C’est un levier que ni les parents ni les enseignants ne peuvent toujours actionner avec la même précision, car ils n’ont pas la même expertise sur les mécanismes du langage et des apprentissages.

2. Parce que l’orthophoniste travaille sur des difficultés qui touchent l’identité

Les troubles du langage, de la communication ou des apprentissages ne sont pas « périphériques » : ils touchent la manière dont l’enfant se présente au monde, comprend, s’exprime, interagit.

Ces difficultés peuvent générer :

  • de la honte
  • un sentiment d’infériorité
  • la peur de parler
  • l’évitement
  • la comparaison négative aux autres

L’orthophoniste est l’un des rares professionnels à intervenir au cœur même de ces enjeux identitaires, avec une approche thérapeutique, bienveillante et structurée.

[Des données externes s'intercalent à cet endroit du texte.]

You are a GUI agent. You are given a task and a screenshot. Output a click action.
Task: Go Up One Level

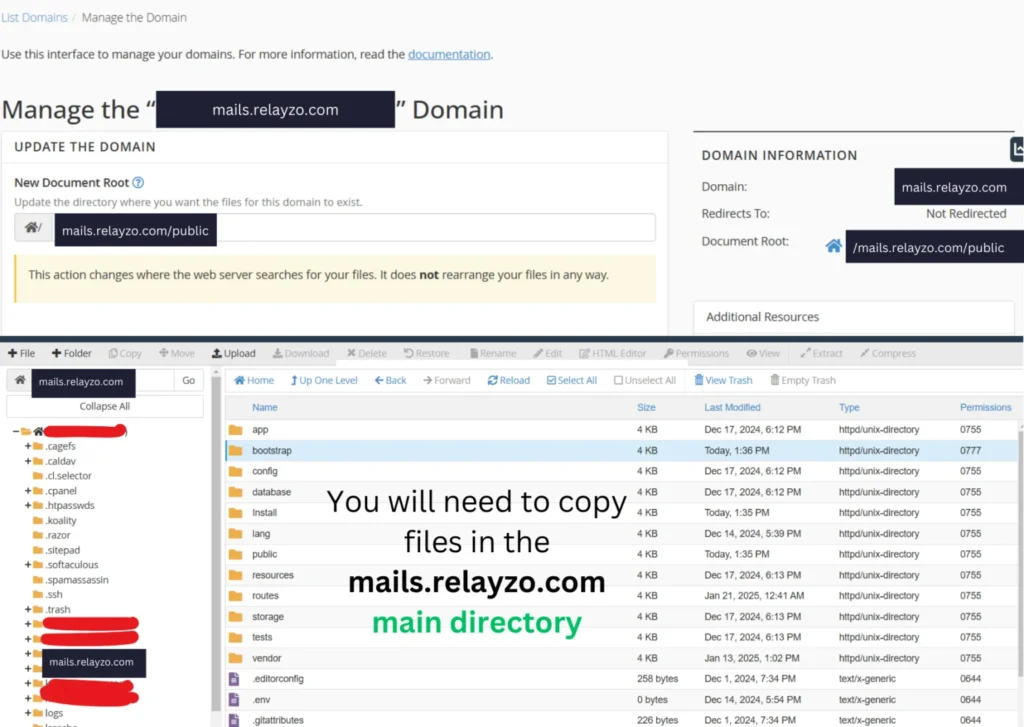(x=324, y=380)
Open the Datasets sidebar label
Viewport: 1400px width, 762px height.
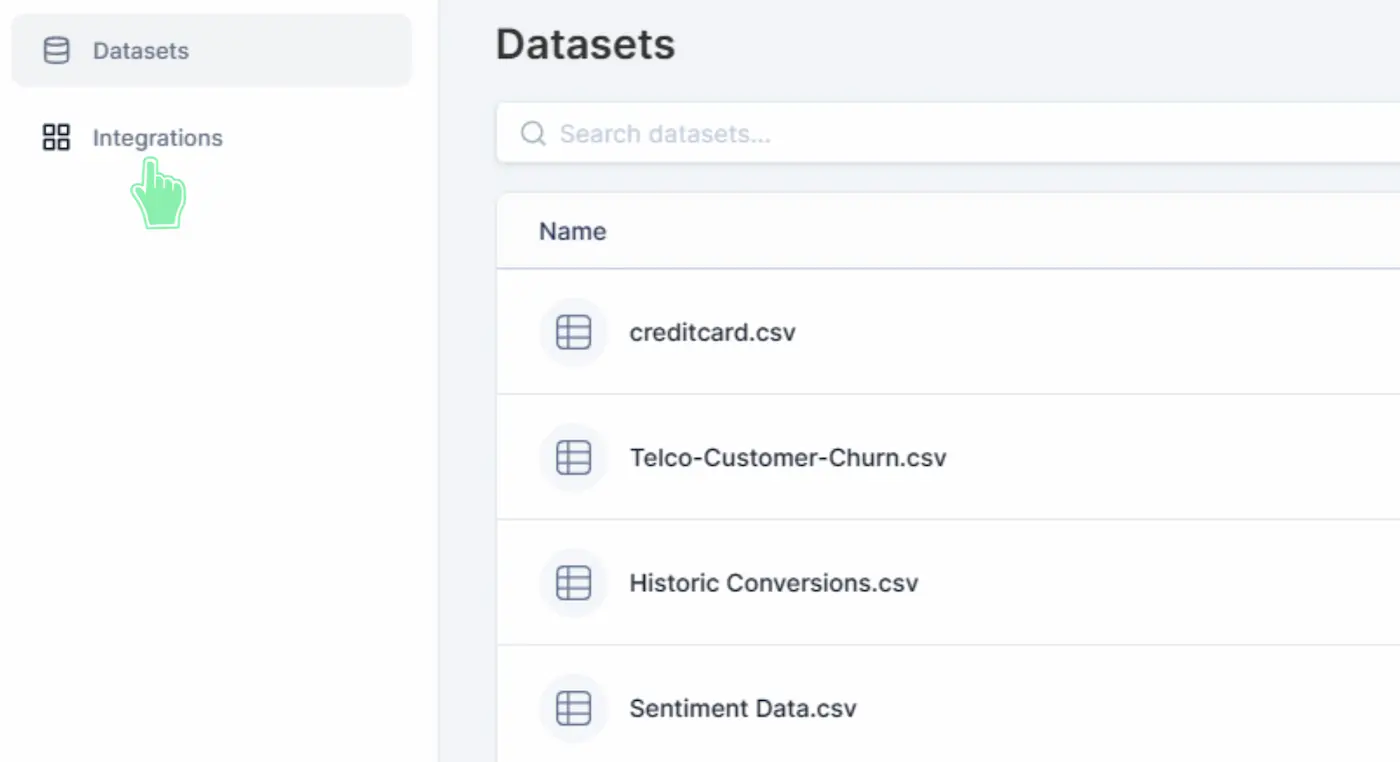(141, 51)
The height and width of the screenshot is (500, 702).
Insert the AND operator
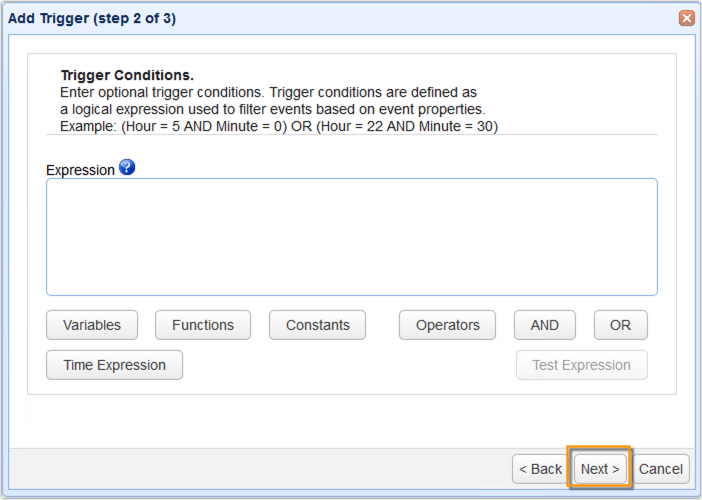pos(544,325)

Parce que la relation orthophoniste–patient est un espace sécurisant

Contrairement à l’école ou à la maison, la séance d’orthophonie est un lieu où :

  • l’enfant n’est pas noté
  • il n’est pas comparé
  • il n’est pas jugé
  • il peut essayer, se tromper, recommencer
  • il reçoit un feedback précis, encourageant et non infantilisant

Cette sécurité relationnelle est un terreau idéal pour reconstruire la confiance en soi, surtout chez les enfants qui ont accumulé des expériences d’échec.

4. Parce que l’orthophoniste donne du sens aux difficultés et déculpabilise

Un enfant (ou un adulte) qui comprend pourquoi il a du mal, et que ce n’est pas de sa faute, respire enfin.

L’orthophoniste :

  • explique les mécanismes en jeu
  • met des mots sur les difficultés
  • valorise les stratégies déjà présentes
  • montre les progrès même très peu visibles
  • donne une lecture positive et réaliste du parcours

Cette compréhension transforme la perception de soi : « Je ne suis pas nul, j’ai un fonctionnement particulier, et je peux progresser ».

5. Parce que l’orthophoniste transmet des outils qui renforcent l’autonomie

La confiance en soi ne vient pas seulement du soutien affectif, mais aussi de la maîtrise d’outils qui permettent de se sentir capable.

L’orthophoniste apprend à :

  • compenser
  • s’organiser
  • utiliser des stratégies efficaces
  • comprendre ses forces
  • anticiper les situations difficiles

Ces compétences renforcent l’autonomie et donc l’estime de soi.

6. Parce que chaque professionnel a un rôle différent et complémentaire
  • Les parents apportent l’amour, la sécurité affective, la valorisation quotidienne.
  • Les enseignants apportent le cadre, les apprentissages scolaires, la reconnaissance des efforts.
  • Les psychologues travaillent sur les émotions, les représentations de soi, les relations.
  • Les orthophonistes travaillent sur les compétences langagières et cognitives qui conditionnent la réussite et la participation sociale.

La confiance en soi se construit à l’intersection de ces dimensions.
L’orthophoniste n’empiète pas sur les autres rôles : il apporte sa pièce unique du puzzle.